How to change a variable's length without change its position? Is there any simple way?
Thanks!
/*Here is just an example I use sashelp.class,in fact my dataset has hundreds of variables.the varialbe which I want to change the length locates in the middle.*/
/* In the example below,I don't want to change SEX's position(second postion)*/
data one;
length SEX $15.;
set sashelp.class;
SEX='Testing 12345';
run;
Editor's Note: This is a popular topic. Thanks also to @PGStats and others for their contributions.

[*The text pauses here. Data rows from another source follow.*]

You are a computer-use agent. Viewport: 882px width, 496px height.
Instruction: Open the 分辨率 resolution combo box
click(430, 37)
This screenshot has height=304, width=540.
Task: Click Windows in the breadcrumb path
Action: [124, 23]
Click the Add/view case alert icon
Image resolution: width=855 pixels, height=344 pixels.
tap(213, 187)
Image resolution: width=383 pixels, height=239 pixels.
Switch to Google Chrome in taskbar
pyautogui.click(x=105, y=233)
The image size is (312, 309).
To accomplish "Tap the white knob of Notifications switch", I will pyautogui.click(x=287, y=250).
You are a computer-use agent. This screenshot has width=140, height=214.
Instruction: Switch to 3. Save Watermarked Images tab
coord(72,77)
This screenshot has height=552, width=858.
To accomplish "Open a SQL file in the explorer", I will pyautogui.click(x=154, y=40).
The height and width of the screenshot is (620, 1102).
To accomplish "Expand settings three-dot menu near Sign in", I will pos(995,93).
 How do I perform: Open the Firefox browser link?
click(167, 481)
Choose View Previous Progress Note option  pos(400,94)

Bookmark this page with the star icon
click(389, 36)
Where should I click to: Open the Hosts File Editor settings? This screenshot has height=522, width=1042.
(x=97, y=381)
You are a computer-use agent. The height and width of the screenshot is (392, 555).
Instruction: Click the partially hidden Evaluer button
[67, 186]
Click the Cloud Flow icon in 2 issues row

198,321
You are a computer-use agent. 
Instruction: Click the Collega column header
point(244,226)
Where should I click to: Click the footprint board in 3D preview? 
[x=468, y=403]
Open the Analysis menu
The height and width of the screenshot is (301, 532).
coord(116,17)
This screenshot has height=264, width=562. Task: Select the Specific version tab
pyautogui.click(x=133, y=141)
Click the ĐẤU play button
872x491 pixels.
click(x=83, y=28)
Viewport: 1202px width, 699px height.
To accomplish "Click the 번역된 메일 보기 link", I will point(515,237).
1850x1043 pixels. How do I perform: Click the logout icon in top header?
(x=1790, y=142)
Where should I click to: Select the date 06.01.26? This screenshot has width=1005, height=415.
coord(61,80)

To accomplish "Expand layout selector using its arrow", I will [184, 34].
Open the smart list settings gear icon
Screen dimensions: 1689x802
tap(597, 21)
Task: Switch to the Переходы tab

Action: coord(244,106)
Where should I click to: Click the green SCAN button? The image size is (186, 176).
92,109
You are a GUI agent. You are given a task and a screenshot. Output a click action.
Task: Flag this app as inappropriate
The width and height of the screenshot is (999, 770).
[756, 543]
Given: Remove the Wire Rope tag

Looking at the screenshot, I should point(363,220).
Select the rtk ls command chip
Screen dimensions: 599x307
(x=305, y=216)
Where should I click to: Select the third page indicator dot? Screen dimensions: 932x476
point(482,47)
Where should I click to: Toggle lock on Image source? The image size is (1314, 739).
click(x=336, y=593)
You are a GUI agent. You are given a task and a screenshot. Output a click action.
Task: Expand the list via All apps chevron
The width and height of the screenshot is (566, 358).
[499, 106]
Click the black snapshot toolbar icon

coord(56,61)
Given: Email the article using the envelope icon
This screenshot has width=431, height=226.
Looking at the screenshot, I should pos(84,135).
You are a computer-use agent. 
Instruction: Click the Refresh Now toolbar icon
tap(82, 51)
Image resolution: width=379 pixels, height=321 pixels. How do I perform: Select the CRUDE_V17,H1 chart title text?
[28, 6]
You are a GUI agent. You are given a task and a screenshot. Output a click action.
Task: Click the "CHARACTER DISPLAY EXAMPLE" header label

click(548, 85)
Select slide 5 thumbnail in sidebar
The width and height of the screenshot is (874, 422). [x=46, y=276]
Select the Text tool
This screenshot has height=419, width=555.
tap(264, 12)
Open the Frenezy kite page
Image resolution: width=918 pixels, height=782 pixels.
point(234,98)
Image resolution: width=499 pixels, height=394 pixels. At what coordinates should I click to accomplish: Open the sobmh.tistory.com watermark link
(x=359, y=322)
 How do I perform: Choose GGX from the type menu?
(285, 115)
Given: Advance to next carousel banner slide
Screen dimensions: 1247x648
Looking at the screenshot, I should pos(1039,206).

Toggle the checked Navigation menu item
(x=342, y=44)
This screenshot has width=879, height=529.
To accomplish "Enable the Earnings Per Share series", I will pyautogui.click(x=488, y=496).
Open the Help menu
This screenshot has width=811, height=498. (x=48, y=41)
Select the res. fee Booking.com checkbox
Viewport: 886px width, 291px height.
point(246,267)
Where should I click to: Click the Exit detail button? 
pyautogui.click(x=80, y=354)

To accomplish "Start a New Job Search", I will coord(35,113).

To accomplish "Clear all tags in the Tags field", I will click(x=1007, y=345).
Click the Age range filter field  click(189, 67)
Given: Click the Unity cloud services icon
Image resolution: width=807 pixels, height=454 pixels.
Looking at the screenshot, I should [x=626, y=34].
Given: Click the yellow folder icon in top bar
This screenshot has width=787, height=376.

Depends upon what you call simple. How about:
proc sql noprint;
select name
into :names
separated by " "
from dictionary.columns
where libname="SASHELP" and
memname="CLASS"
;
quit;
data one;
retain &names.;
length SEX $15.;
set sashelp.class;
SEX='Testing 12345';
run;
I don't think there is any neat way. Here is a half-baked solution (ab)using proc sql -- I would appreciate any corrections or modifications. Thanks for the interesting question!
/* lengthen sex to $15 without changing the varnum.
NOTE: This will bomb when the var Sex is the first or the last var. */
proc sql noprint;
create view cols as select name, varnum
from dictionary.columns
where libname = "SASHELP" and memname = "CLASS";
select varnum into :sexNum
from cols where name = "Sex";
select name into :before separated by ", "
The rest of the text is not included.